Sanna “Non può fare nulla per ridurre i rischi, ma può fare molto per intercettare precocemente queste situazioni qualora si dovesse rappresentare. Se dovesse notare un cambiamento del suo quadro sintomatologico, in particolare se dovesse comparire dolore toracico o difficoltà respiratoria: immediatamente prendere contatto con il curante o recarsi presso il pronto soccorso di riferimento.”
Anche il rene può essere bersaglio di alcune complicanze in corso di trattamento. Ne abbiamo parlato nell’intervista con il Dr. Andrea Spasiano (Università di Verona, Divisione di Nefrologia).
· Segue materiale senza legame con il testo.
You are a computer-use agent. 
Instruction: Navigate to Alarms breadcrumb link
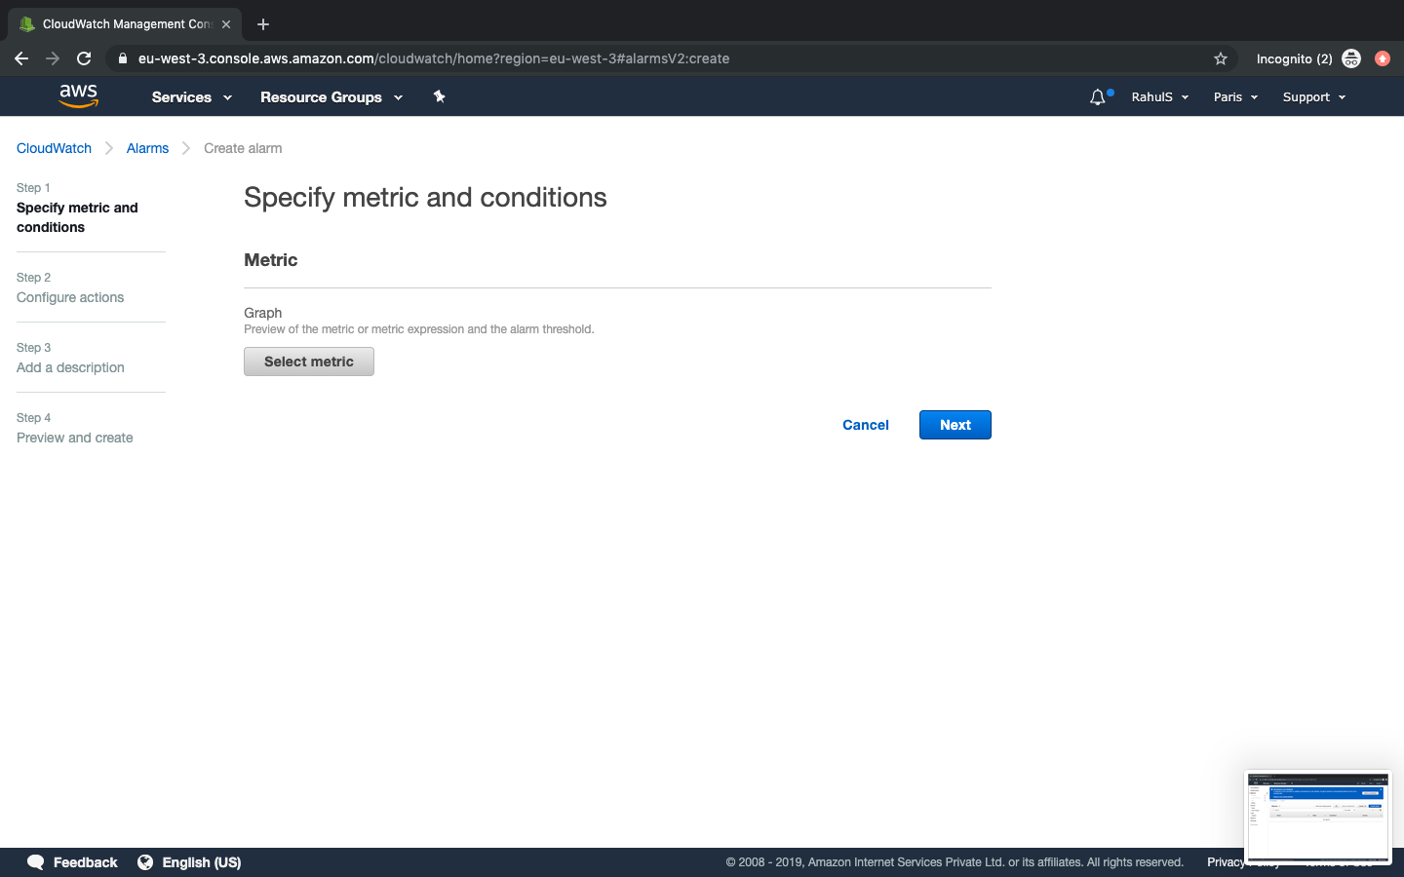[147, 148]
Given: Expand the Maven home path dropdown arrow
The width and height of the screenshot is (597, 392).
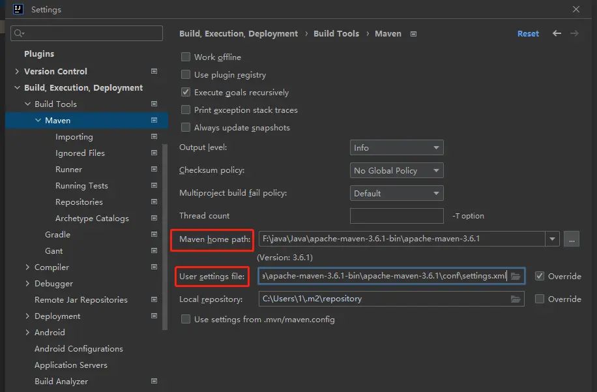Looking at the screenshot, I should pyautogui.click(x=553, y=239).
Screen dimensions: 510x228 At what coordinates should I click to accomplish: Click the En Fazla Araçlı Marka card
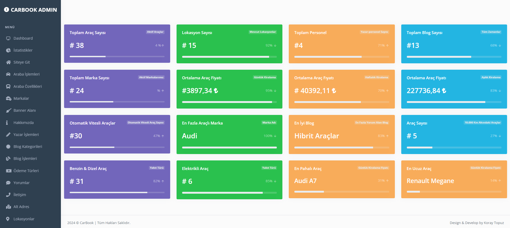[x=229, y=134]

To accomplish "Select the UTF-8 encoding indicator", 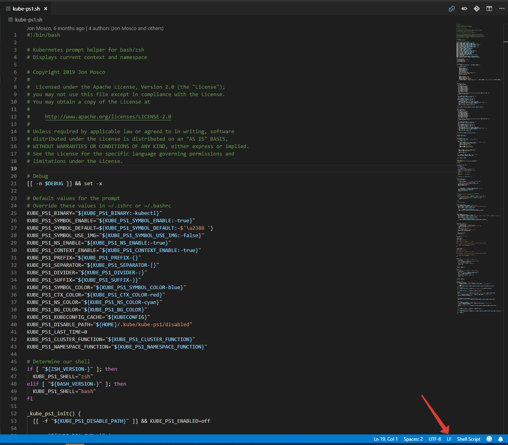I will (x=435, y=439).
“Sappiamo che essenzialmente le IBD sono gravate da un importante rischio di nefrotossicità correlato ai farmaci che vengono tipicamente utilizzati, ci conferma il Dr. Spasiano.
“Il problema principale è che molto spesso la diagnosi di queste condizioni patologiche, di queste nefrotossicità è tardiva perché non viene effettuato un adeguato monitoraggio della funzionalità renale.
Quello che consiglio è essenzialmente di monitorare anche semplicemente con una creatinina e con un esame urine, quindi magari con una proteina delle 24 ore, la funzionalità renale. In maniera tale da fare una diagnosi precoce di questa condizione patologica potenzialmente fatale e di poter iniziare al più presto un management multidisciplinare che coinvolge sia il gastroenterologo che il nefrologo.
Soprattutto nei pazienti IBD, che sono molto spesso pazienti con più comorbidità, è necessario valutare un’eventuale evoluzione di preesistente insufficienza renale cronica così come ulteriori farmaci che possono determinare un danno renale.”
D “Quali sono i peggiori nemici dei nostri reni?”
Spasiano “La mancanza di un’adeguata idratazione, che inevitabilmente può portare a un danno renale. Ma anche farmaci analoghi a quelli utilizzati nell’ambito dell’IBD: i cosiddetti FANS, cioè i farmaci antiinfiammatori non steroidei, tipicamente l’aspirina (ma anche il semplice ibuprofen) che possono determinare un danno dal punto di vista della vascolarizzazione e del flusso renale, determinando un danno e la comparsa di malattia renale cronica.”